Mamo... Powinien byc ten, co Cie przesłuchiwał, bo przeciez chyba o tym
będzie mowa, nie?
> 2. Czy to że policjant mnie przesłuchujący (i inni obecni policjanci przy
> przesłuchaniu) to dobry znajomy osoby która złożyła na mnie
doniesienie(tzw.
> poszkodowany) można jakoś wykorzystać na swoją korzyść?
Aaaa - to juz rozumiem o co chodzi:))) Oczyiście, że możesz to podnieść, nie
zaszkodzi. Czy coś to zmieni merytorycznie- wątpie, bo to i tak juz teraz
zależy od tego, jaka ta Twoja reklama była. Co prawda nie miałem do
czynienia z takim przypadkiem ani nigdy nie słyszałem o tym aby wyłączono
policjanta, ale wydaję mi się, że na podst. art. 47 ( odesłanie do 40,41,42
dla osób prowadzących postępowanie przygotowawcze i i nnych oskażycieli
publicznych ) w wypadku opisanym w art. 311 par 2 - a sądze, że tak właśnie
jest ( tzn. dochodzenie prowadziła tylko policja - nie było prokuratora )
można by sie pokusić o wyłączenie drania :))) Jak mówię, nie da Ci to chyba
zbyt wiele, ale jak chcesz troche napsuc im krwi i sądzisz że Ci to cos da,
to walcz. Dobrze by było, gdybyś miał jakigos adwokata oczywiście :)

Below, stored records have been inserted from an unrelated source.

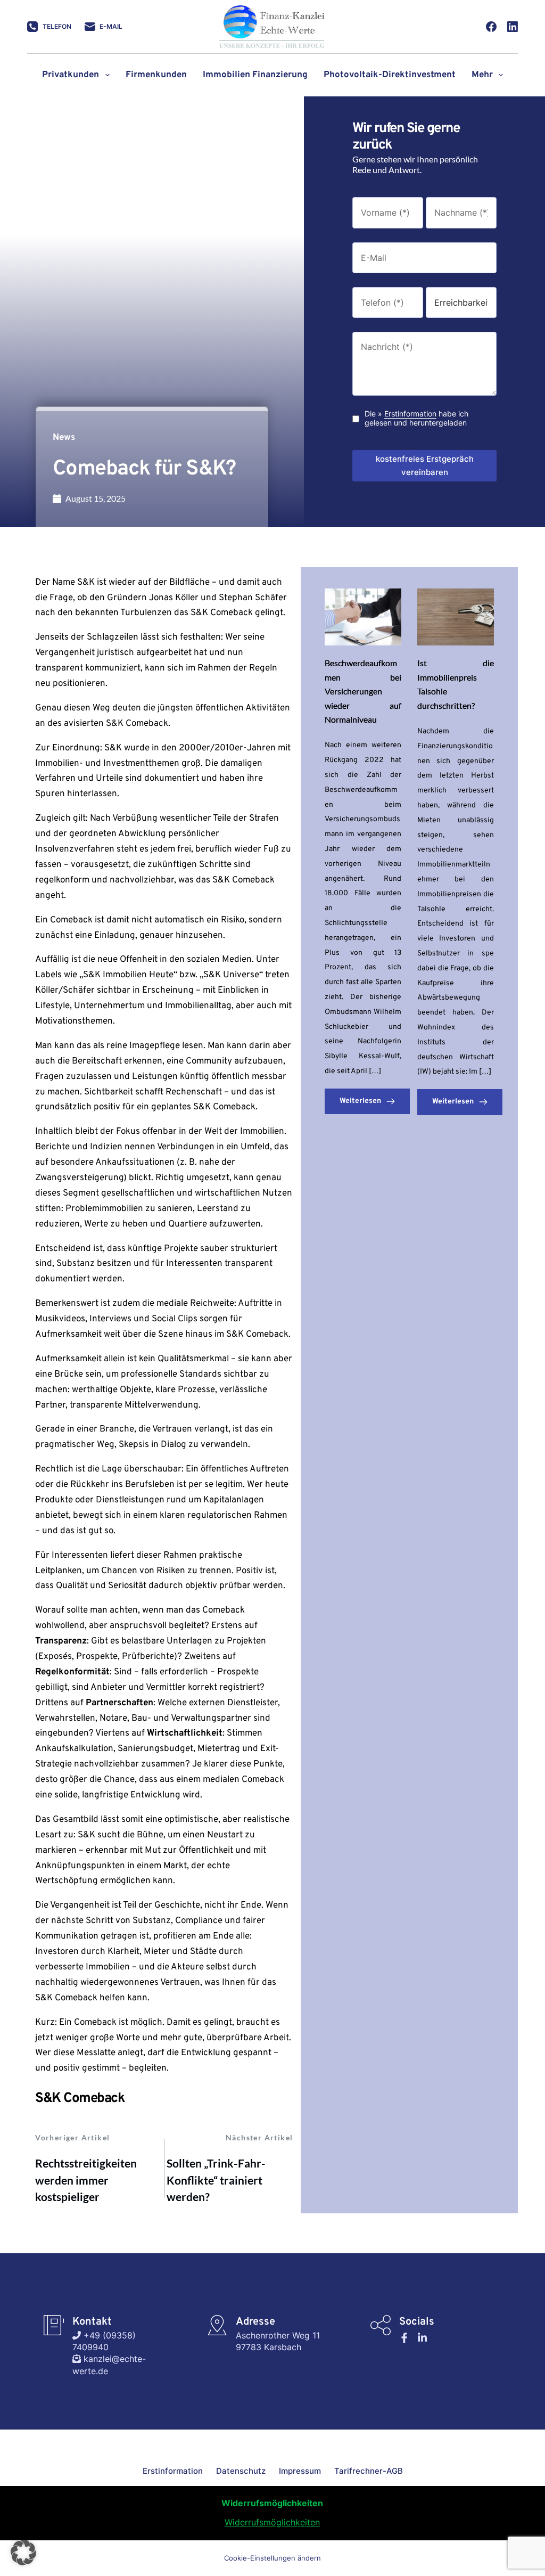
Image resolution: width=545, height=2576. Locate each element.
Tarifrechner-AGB (368, 2471)
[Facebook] (491, 26)
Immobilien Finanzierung (255, 75)
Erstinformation (410, 413)
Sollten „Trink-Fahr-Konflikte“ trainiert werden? (216, 2179)
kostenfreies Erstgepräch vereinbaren (425, 465)
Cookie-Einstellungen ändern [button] (272, 2558)
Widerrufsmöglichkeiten (272, 2522)
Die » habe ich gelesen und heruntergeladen (416, 418)
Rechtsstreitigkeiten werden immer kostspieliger (86, 2179)
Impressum (300, 2471)
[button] (23, 2552)
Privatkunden (70, 75)
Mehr (482, 75)
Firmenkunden (156, 75)
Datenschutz (241, 2471)
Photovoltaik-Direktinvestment (390, 75)
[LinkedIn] (512, 26)
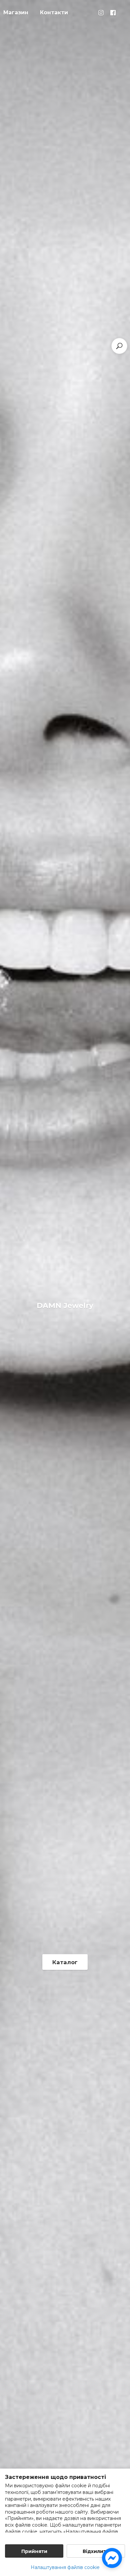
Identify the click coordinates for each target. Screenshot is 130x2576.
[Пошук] (119, 346)
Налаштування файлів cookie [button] (65, 2567)
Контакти (54, 12)
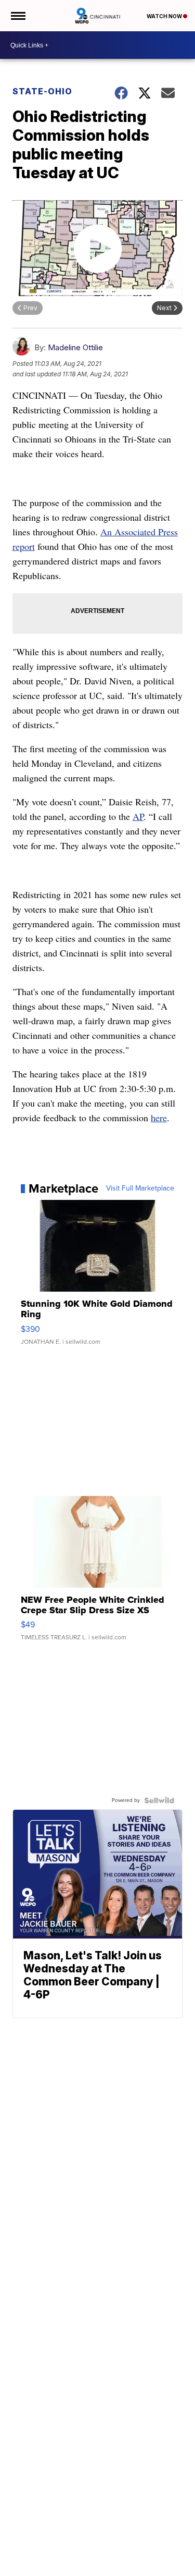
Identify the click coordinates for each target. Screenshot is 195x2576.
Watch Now (165, 16)
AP (138, 816)
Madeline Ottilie (75, 347)
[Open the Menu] (17, 16)
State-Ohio (42, 91)
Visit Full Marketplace (140, 1188)
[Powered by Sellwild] (159, 1800)
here (159, 1117)
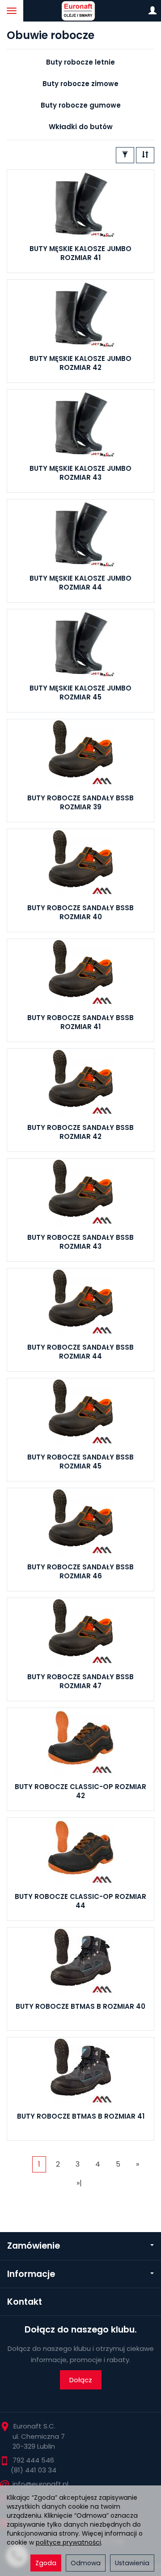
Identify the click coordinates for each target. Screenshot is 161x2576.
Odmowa (86, 2563)
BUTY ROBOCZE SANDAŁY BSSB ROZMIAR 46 (80, 1571)
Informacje (31, 2274)
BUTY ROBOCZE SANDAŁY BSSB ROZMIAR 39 (80, 802)
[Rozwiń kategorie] (11, 11)
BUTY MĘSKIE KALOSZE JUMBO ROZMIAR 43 (80, 473)
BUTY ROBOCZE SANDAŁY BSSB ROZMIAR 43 (80, 1242)
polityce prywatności (68, 2542)
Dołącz (80, 2380)
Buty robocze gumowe (81, 105)
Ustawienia (132, 2563)
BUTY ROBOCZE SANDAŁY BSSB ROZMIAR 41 (80, 1022)
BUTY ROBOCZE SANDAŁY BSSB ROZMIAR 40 (80, 912)
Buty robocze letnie (80, 62)
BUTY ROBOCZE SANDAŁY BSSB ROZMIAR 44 (80, 1351)
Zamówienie (33, 2246)
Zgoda (45, 2563)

> 3. Czy udowodnienie prawdziwości podanych przez mnie cen spada na
> oskarżyciela? czy też na mnie jako osoby się broniącej?
>
Posłuchaj. Reklama porównawcza jako taka nie jest juz zabroniona. Musi
jednak spełniać pewne warunki - pop rostu musi byc rzetelna a nie kłamliwa.
Mówi o tym ustawa o zwalczaniu nieuczciwej konkurencji w art. 16 pkt 3.

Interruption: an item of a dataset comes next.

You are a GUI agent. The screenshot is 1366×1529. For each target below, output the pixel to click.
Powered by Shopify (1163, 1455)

POdaje go poniżej, jesli go jeszcze nie znasz/nie masz. Co do ciężaru
dowodu, to oczywiście spoczywa on na oskarżycielu - on musi Tobie udowodnić,
że Twoja reklama nie jest niezgodna z wymogami ww. przepisu. Jeśli mu się
nie uda - to klops. Dla mnie w ogóle przepisy karne w sprawach czysto
gospodarczych to troche ciemnogród i inkwizycja - jak więzienie za długi,
ale to juz moja prywatna opinia.
Art. 16. [...]
3.Reklama umożliwiająca bezpośrednio lub pośrednio rozpoznanie konkurenta
albo towarów lub usług oferowanych przez konkurenta, zwana dalej "reklamą
porównawczą", stanowi czyn nieuczciwej konkurencji, jeżeli jest sprzeczna z
dobrymi obyczajami. Reklama porównawcza nie jest sprzeczna z dobrymi
obyczajami, jeżeli łącznie spełnia następujące przesłanki:
1) nie jest reklamą wprowadzającą w błąd, o której mowa w ust. 1 pkt 2,
2) w sposób rzetelny i dający się zweryfikować na podstawie obiektywnych
kryteriów porównuje towary lub usługi zaspokajające te same potrzeby lub
przeznaczone do tego samego celu,
3) w sposób obiektywny porównuje jedną lub kilka istotnych,
charakterystycznych, sprawdzalnych i typowych cech tych towarów i usług, do
których może należeć także cena,
4) nie powoduje na rynku pomyłek w rozróżnieniu między reklamującym a jego
konkurentem, ani między ich towarami albo usługami, znakami towarowymi,
oznaczeniami przedsiębiorstwa lub innymi oznaczeniami odróżniającymi,
5) nie dyskredytuje towarów, usług, działalności, znaków towarowych,
oznaczeń przedsiębiorstwa lub innych oznaczeń odróżniających, a także
okoliczności dotyczących konkurenta,
6) w odniesieniu do towarów z geograficznym oznaczeniem regionalnym odnosi
się zawsze do towarów z takim samym oznaczeniem,
7) nie wykorzystuje w nieuczciwy sposób renomy znaku towarowego, oznaczenia
przedsiębiorstwa lub innego oznaczenia odróżniającego konkurenta ani też
geograficznego oznaczenia regionalnego produktów konkurencyjnych,
8) nie przedstawia towaru lub usługi jako imitacji czy naśladownictwa
towaru lub usługi opatrzonych chronionym znakiem towarowym albo innym
oznaczeniem odróżniającym.
4. Reklama porównawcza związana z ofertą specjalną powinna, w zależności od
jej warunków, jasno i jednoznacznie wskazywać datę wygaśnięcia tej oferty
lub zawierać informację, że oferta jest ważna do czasu wyczerpania zapasu
towarów bądź zaprzestania wykonywania usług, a jeżeli oferta specjalna
jeszcze nie obowiązuje, powinna wskazywać również datę, od której specjalna
cena lub inne szczególne warunki oferty będą obowiązywały.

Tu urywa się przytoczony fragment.